Le Conseil constitutionnel a rendu sa décision aujourd’hui sur la loi de finances pour 2026.
Il a validé la quasi-totalité du budget de l’État pour 2026, marquant la fin d’un long processus parlementaire chaotique qui a duré plus de quatre mois, avec recours au 49.3, motions de censure et multiples saisines.
Voici les points clés de cette décision:
– Les Sages ont approuvé la procédure d’adoption de la loi, malgré les retards et les débats houleux.
Ils n’ont censuré aucun article sur le fond : les mesures principales du budget (comme la taxe sur les holdings patrimoniales, les ajustements sur les niches fiscales, les restrictions sur certaines aides, etc.) sont jugées conformes à la Constitution.
Seules sept dispositions ont été écartées, car considérées comme des cavaliers budgétaires (éléments sans lien direct avec les finances publiques et qui n’ont pas leur place dans une loi de finances, selon la loi organique relative aux lois de finances).
Deux réserves d’interprétation ont été émises sur certains articles, mais sans remettre en cause les mesures phares.
Des dispositions controversées ont été validées, par exemple, l’exclusion des étudiants non-européens non-boursiers des aides personnalisées au logement (APL) et des restrictions sur le financement du permis de conduire via le Compte personnel de formation (CPF), réservé aux demandeurs d’emploi.
Cette validation ouvre la voie à la promulgation rapide de la loi par le président de la République et à sa publication au Journal officiel, permettant ainsi l’entrée en vigueur du budget 2026.

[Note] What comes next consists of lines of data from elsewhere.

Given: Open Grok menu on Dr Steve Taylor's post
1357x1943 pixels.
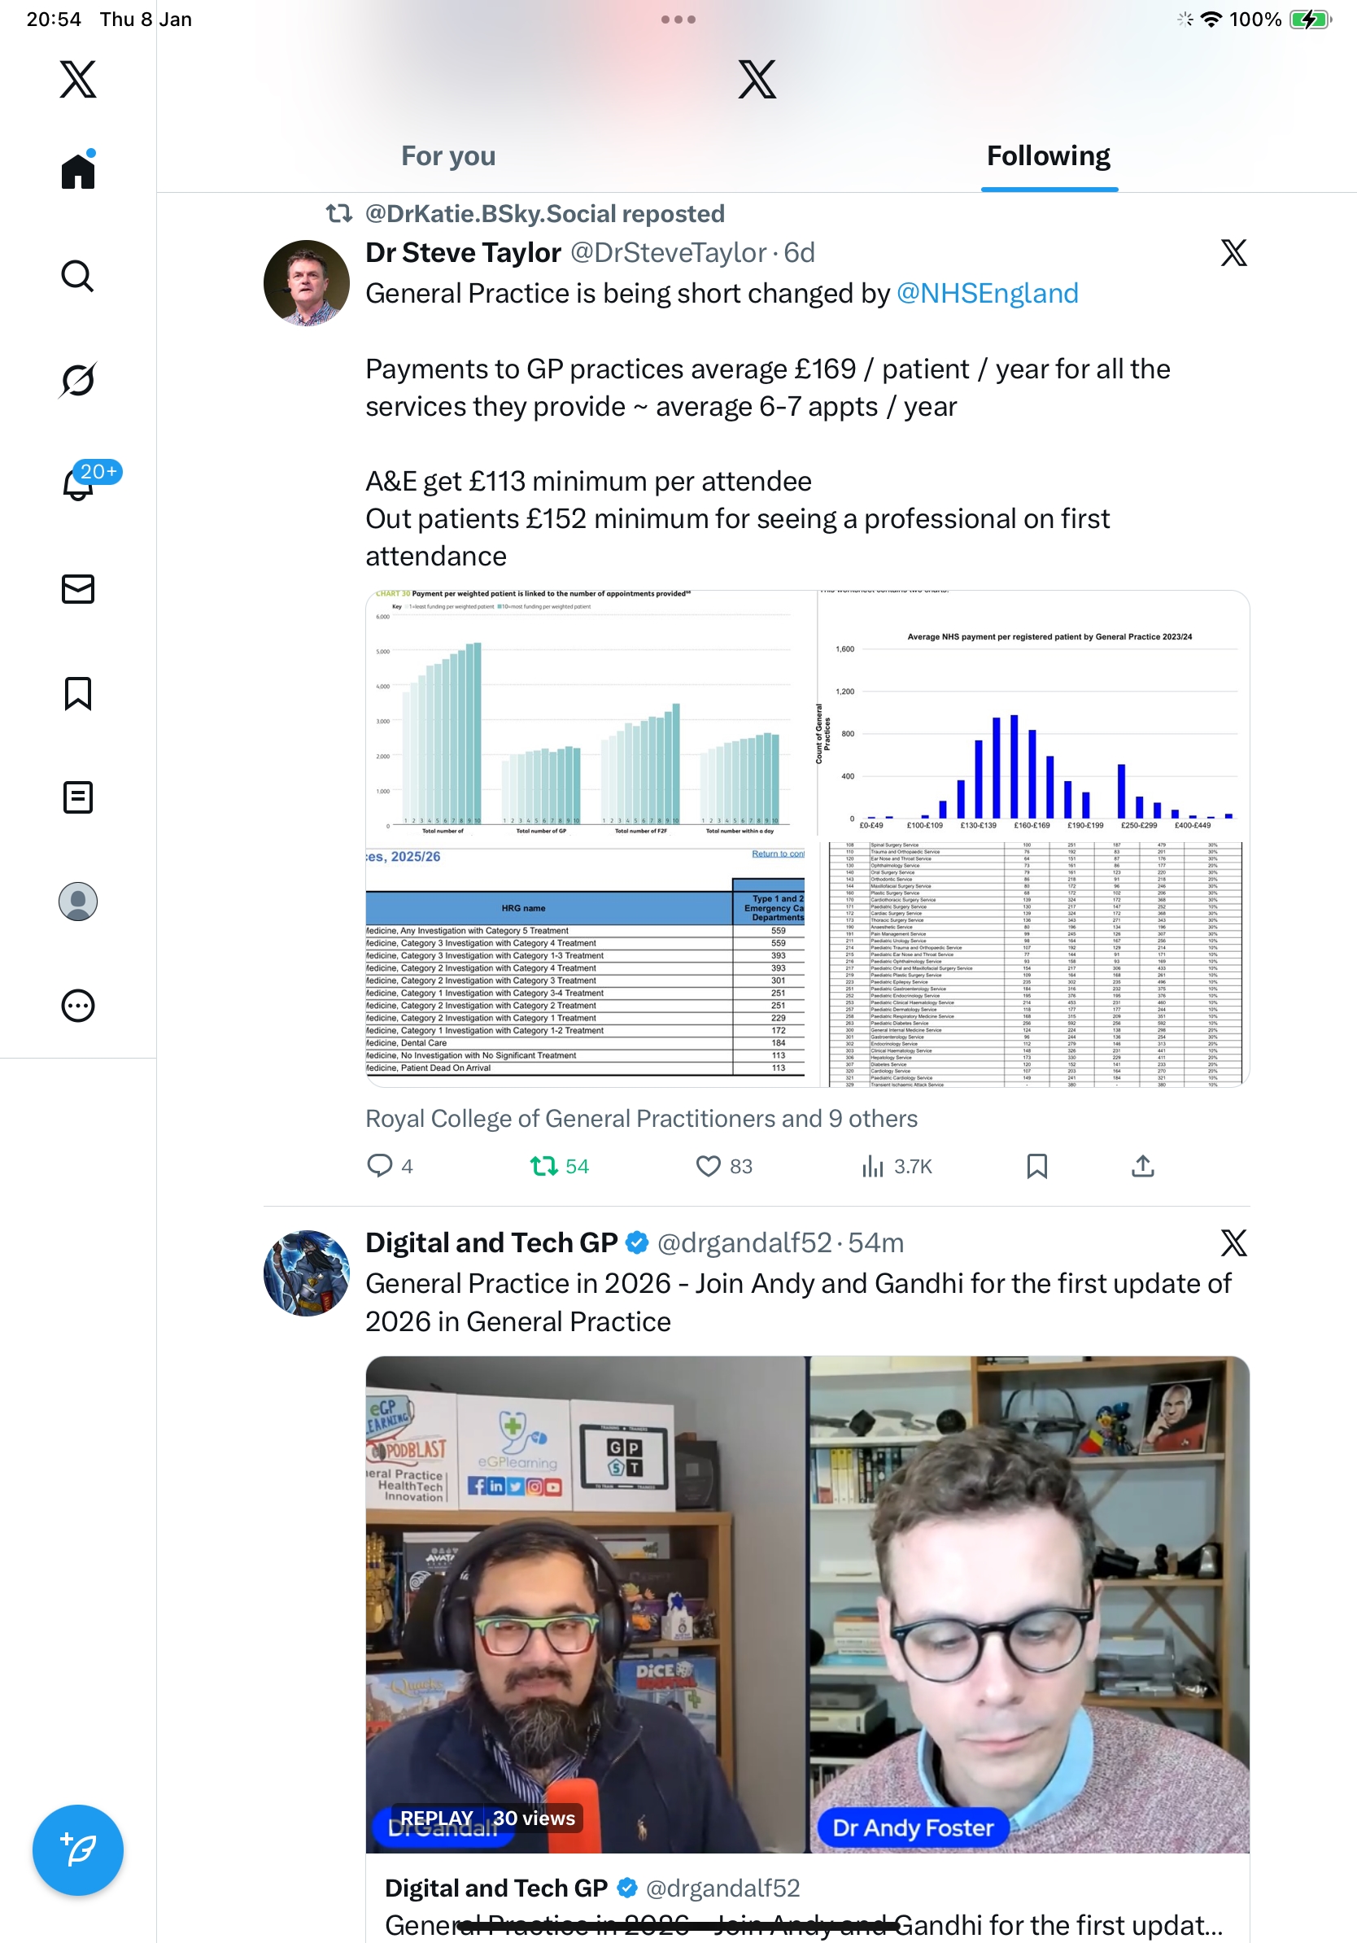Looking at the screenshot, I should pyautogui.click(x=1233, y=253).
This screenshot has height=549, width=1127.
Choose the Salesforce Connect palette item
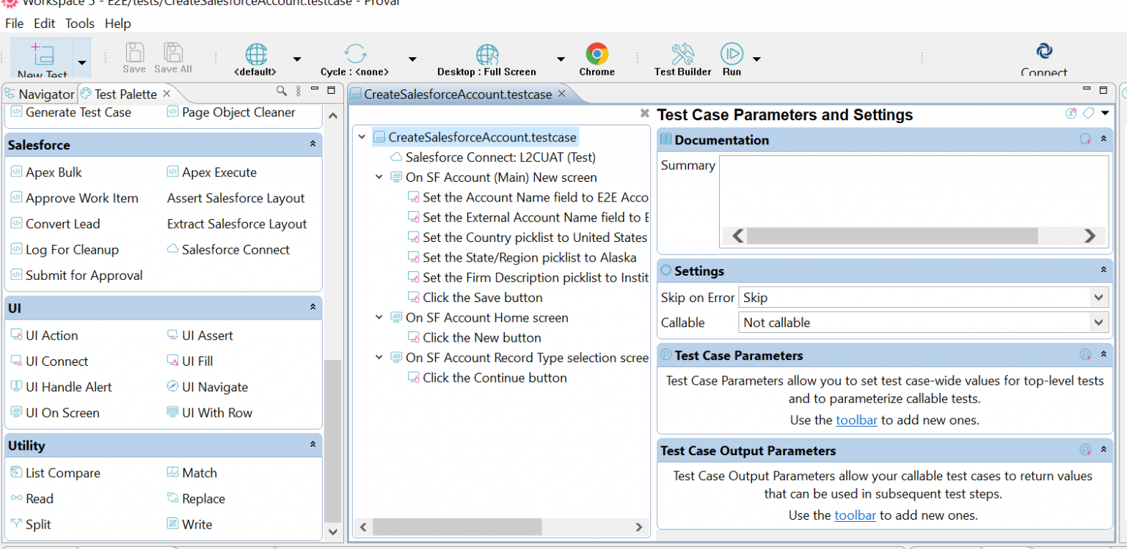tap(228, 250)
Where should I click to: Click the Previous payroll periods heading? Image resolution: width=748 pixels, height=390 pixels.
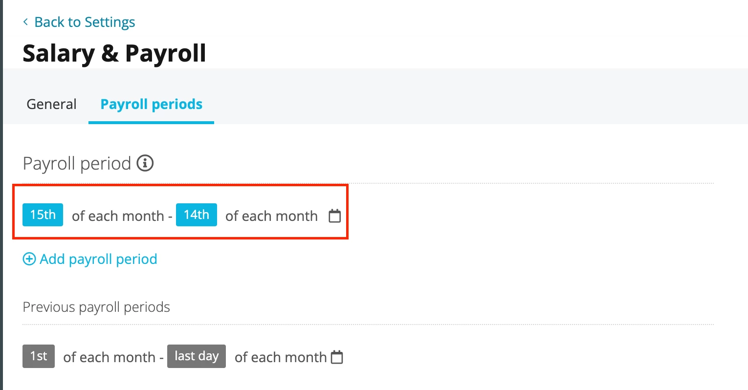96,307
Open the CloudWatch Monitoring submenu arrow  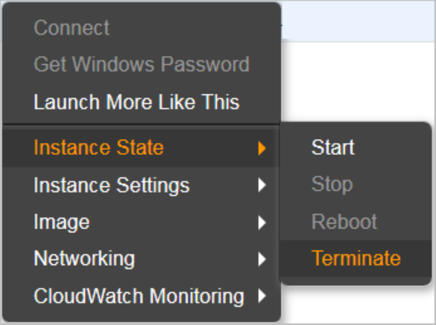[x=261, y=296]
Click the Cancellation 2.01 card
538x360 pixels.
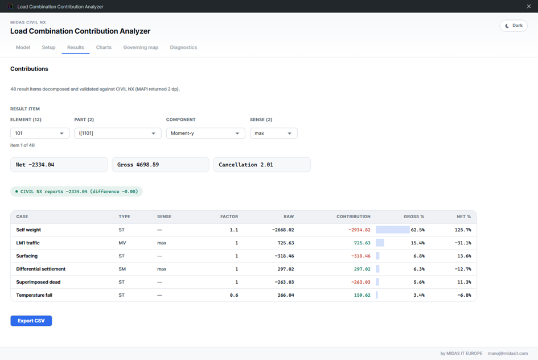(262, 165)
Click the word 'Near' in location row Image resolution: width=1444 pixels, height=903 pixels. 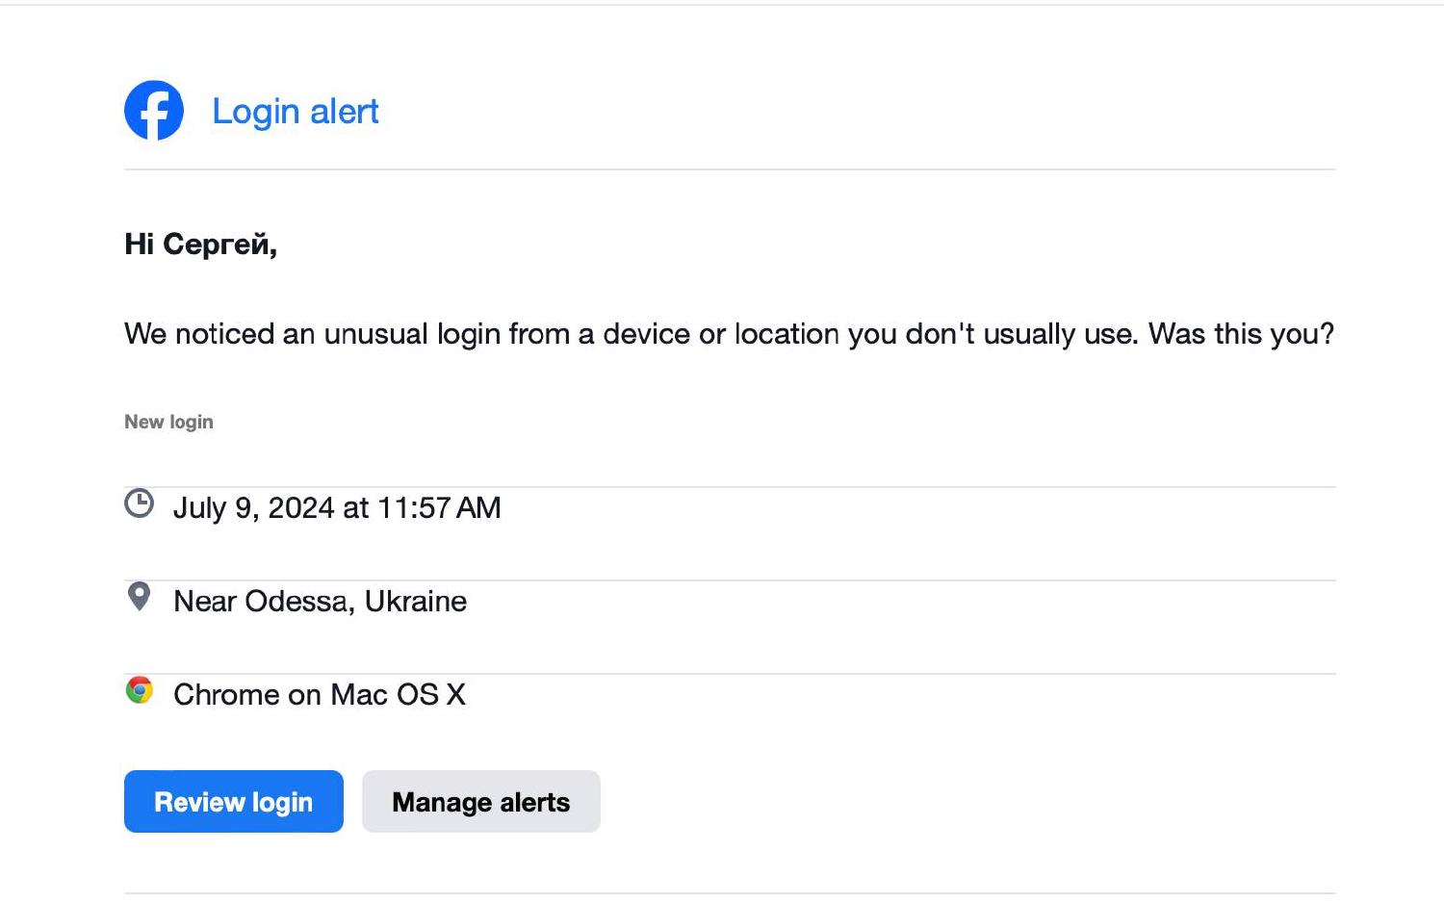click(x=205, y=602)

C’est l’épilogue d’un feuilleton budgétaire marqué par une instabilité politique, plusieurs saisines (y compris par le Premier ministre lui-même, une première en près de 50 ans), et des recours de l’opposition (RN, LFI, PS, écologistes, etc.).
Le budget peut donc être appliqué, même si quelques ajustements mineurs résultent des censures partielles.